> _Given text_:
This invention relates generally to methods for preparing and delivering a self-curing cement formed as a polymeric reaction product after mixing a powder polymer component with a liquid monomer component.
More particularly, the invention relates to methods and apparatuses for preparing and delivering bone cement in an operating room environment.
In many orthopedic surgical procedures, it is necessary to employ a bonding material to set implants such as pins and artificial joints in bones. The cement employed for such surgical purpose is generally a polymeric material which is prepared by copolymerization of its components as needed. Because of the necessity for fairly quick setting material, the cement is almost universally prepared in the operating room environment and during the course of an operation. The preparation of the cement involves mixing the aforementioned components, evaluating the consistency of the mixture and injecting into the patient""s tissues.
Care must be applied to create an homogeneous cement by thorough mixing of the components, and avoiding air bubbles. Sterility must be maintained both within the mixture itself, but also about the instruments used throughout the entire process. Care must be exercised not to contaminate the hands of the surgeon and his assistants.

> _Questions to answer_:
- a) From the bone cement passage, return everything from "This invention relates" down to "operating room environment.", without changes.
- b) Write the next part of the bone cement passage, starting after its final sentence.
The material after the bone cement passage isn't needed for anything here.

> _Provided material_:
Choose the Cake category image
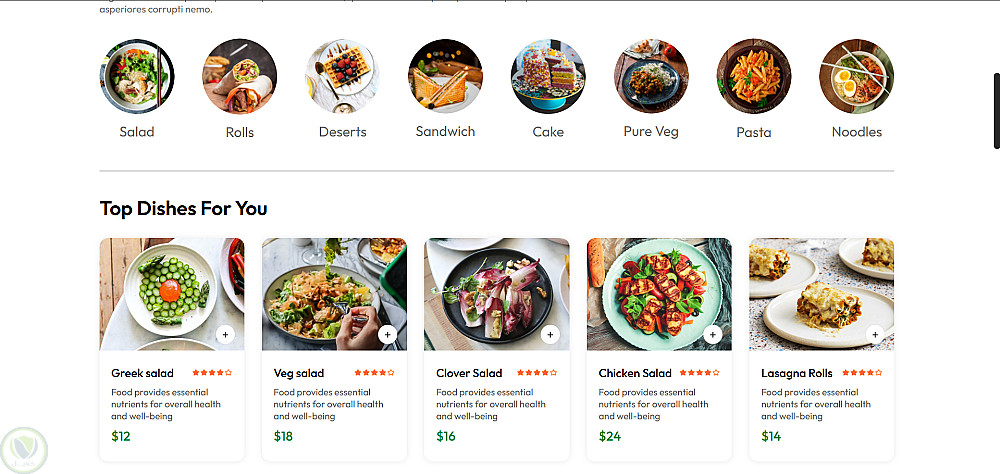click(x=548, y=77)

> _Answers to the tasks_:
- a)
This invention relates generally to methods for preparing and delivering a self-curing cement formed as a polymeric reaction product after mixing a powder polymer component with a liquid monomer component.
More particularly, the invention relates to methods and apparatuses for preparing and delivering bone cement in an operating room environment.

- b)
The processing time, i.e., the time at the surgeon""s disposal for carrying out all the required work to anchor a prosthesis in correct position in a bone cavity, from the beginning of the introduction of the cement into the bone cavity until the hardening of the cement that no longer permits any change in the position of the prosthesis, is relatively short. Consequently, the bone cement mixing and delivering apparatus must be operable in a minimum of time.
Motorized, table-top bone cement mixing machines such as the ones disclosed in U.S. Pat. Nos. 5,571,282 Earle, and 5,975,751 Earle, like any other electro-mechanical devices of this type, are very difficult to sterilize. The mere manipulation of their control switches and levers is likely to compromise the sterility of the operator""s gloved hands. Moreover, this type of device fulfills only the preparation phase of the process and not the delivery of the cement into the bone cavity.
The process of transferring the bone cement from a mixture to a delivery device can be time-consuming and potentially contaminating. It is desirable to minimize the transfer to avoid contamination and save time. The most desirable method is to mix the components of the bone cement and deliver the final product into a bone cavity under an isobaric and isovolumic environment that will not draw in gases and contaminants into the bone cement.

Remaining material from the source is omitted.